Missione... possibile
A chi non ama troppo cucinare, Zihlmann propone la sua ricetta preferita: spezzettare il cavolo nero e saltarlo per pochi minuti in olio neutro o burro chiarificato caldo. Condire quindi con sale e una miscela di cumino e granelli di senape precedentemente tostati e pestati. Zihlmann non ama mangiare il cavolo riccio crudo come si fa soprattutto negli Stati Uniti; lo preferisce appena rosolato. «Per me l’aspetto gastronomico è più importante di quello salutistico». Il cavolo saltato si accompagna bene, per esempio, a patate o pane e formaggio, senza dover aggiungere altro.

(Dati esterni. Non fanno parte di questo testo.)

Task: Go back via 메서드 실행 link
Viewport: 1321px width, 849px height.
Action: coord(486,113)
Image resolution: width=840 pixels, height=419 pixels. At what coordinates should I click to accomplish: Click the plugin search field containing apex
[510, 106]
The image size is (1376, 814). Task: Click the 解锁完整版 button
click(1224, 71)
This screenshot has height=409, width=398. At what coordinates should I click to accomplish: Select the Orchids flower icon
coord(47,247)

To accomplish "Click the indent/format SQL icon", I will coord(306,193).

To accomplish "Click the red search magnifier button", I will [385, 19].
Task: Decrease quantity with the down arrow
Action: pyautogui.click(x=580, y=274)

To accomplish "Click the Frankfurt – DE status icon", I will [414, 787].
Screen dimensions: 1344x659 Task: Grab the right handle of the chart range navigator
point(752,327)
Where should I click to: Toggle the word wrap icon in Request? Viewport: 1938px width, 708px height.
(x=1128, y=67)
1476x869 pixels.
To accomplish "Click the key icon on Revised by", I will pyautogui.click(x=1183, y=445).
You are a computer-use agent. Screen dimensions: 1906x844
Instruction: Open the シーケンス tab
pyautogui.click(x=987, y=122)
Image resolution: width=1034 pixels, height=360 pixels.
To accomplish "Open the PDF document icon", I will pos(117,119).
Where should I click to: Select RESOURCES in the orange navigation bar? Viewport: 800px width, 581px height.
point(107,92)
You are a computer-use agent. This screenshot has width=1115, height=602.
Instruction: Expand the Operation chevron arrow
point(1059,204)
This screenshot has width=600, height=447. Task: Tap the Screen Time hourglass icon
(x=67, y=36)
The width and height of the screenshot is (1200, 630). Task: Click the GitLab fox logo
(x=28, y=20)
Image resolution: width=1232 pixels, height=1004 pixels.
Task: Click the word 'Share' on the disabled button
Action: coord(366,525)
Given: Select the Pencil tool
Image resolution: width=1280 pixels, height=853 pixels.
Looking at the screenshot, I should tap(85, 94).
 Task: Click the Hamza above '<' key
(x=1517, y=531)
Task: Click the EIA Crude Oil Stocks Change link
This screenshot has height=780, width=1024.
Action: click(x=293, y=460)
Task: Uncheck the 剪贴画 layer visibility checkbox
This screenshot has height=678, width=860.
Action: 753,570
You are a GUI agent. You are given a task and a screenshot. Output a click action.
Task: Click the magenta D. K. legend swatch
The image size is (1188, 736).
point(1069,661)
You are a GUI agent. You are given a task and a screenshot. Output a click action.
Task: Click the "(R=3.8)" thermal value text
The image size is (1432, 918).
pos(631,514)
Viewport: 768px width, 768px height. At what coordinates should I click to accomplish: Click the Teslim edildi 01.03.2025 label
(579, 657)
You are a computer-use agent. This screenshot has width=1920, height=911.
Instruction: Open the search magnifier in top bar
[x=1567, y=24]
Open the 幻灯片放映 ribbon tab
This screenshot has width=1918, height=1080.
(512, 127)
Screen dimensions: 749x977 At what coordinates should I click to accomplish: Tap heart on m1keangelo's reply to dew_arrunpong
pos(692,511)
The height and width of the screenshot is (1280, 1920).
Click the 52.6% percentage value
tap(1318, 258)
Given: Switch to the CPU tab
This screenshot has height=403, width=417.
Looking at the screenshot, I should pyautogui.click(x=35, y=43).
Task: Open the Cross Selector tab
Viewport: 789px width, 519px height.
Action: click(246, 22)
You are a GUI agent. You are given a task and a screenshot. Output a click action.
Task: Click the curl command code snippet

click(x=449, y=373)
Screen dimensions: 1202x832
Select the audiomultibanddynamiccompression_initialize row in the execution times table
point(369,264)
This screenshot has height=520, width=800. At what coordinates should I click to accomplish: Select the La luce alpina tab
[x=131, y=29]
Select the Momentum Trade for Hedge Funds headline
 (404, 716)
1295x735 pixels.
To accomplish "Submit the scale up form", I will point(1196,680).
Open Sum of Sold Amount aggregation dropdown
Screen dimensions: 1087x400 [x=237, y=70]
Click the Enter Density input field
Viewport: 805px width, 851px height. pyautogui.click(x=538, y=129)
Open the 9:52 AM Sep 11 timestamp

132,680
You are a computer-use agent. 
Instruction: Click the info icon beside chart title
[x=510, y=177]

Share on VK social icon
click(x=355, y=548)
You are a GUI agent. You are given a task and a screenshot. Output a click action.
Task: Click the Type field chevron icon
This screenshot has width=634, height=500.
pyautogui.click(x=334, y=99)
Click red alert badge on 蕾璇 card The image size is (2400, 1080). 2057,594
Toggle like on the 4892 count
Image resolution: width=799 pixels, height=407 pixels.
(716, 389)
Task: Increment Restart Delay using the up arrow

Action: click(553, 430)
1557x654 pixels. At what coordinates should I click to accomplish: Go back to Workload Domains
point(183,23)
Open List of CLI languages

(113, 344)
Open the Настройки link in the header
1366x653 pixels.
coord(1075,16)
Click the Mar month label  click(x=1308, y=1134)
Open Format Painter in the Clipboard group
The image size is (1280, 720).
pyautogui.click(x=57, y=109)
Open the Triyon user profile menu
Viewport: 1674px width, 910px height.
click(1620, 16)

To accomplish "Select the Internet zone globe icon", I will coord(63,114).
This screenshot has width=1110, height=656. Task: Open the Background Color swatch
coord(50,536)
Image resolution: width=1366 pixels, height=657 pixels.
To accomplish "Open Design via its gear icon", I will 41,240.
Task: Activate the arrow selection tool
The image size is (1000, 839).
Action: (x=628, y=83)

E anche se propone ai suoi ospiti carne e cavolo riccio, una cosa è chiara: «Il cavolo è la star».

Nido di cavolo all'uovo



Per 4 persone

Preparazione: ca. 1 ora

Ingredienti

  • 200 g di cavolo riccio Betty Bossi
  • 1 c. di olio di semi di girasole
  • 50 g di semi di zucca
  • 1 kg di zucca
  • 2 c. di olio d’oliva
  • ca. 5 dl di panna
  • brodo di verdure
  • 1 limone
  • 500 g di burro
  • 4 uova
  • 1 dl di olio di semi di zucca


Preparazione
Tostare i semi di zucca in padella. Tagliare a fette la zucca, spalmarla con un po’ di olio d’oliva, condirla con sale e pepe e adagiarla su una teglia rivestita di carta da forno. Arrostirla a 220 °C per 25-45 minuti. Lasciarla raffreddare e frullarla. Aggiungere la panna e il brodo di verdure fino a ottenere una purea densa. Insaporire con succo di limone, sale, pepe, e mettere in caldo.
In una pentola scaldare il burro a fuoco medio-alto; il burro inizialmente fa la schiuma, poi il siero si deposita sul fondo. Abbassare la fiamma e lasciar cuocere fino a raggiungere un color marrone scuro e un gusto di noce. Versare il burro in una pentola fredda e riporre al caldo. Separare i tuorli dall’albume. Unire i tuorli al burro, che deve essere a una temperatura di 50-60 °C (non superare i 65 °C, altrimenti il tuorlo indurisce). Tenere in forno fino al momento di servire. Rosolare le foglie di cavolo in una grande padella con poco olio; si deve sentire il cavolo che crepita. Dopo un paio di minuti salare.

Come servire: distribuire su ogni piatto un cucchiaio di purea di zucca disegnando un cerchio. Disporre il cavolo a mo’ di nido, avendo cura di lasciare uno spazio al centro. Adagiarvi il tuorlo caldo e salarlo leggermente. Cospargere con semi di zucca e irrorare con olio di semi di zucca.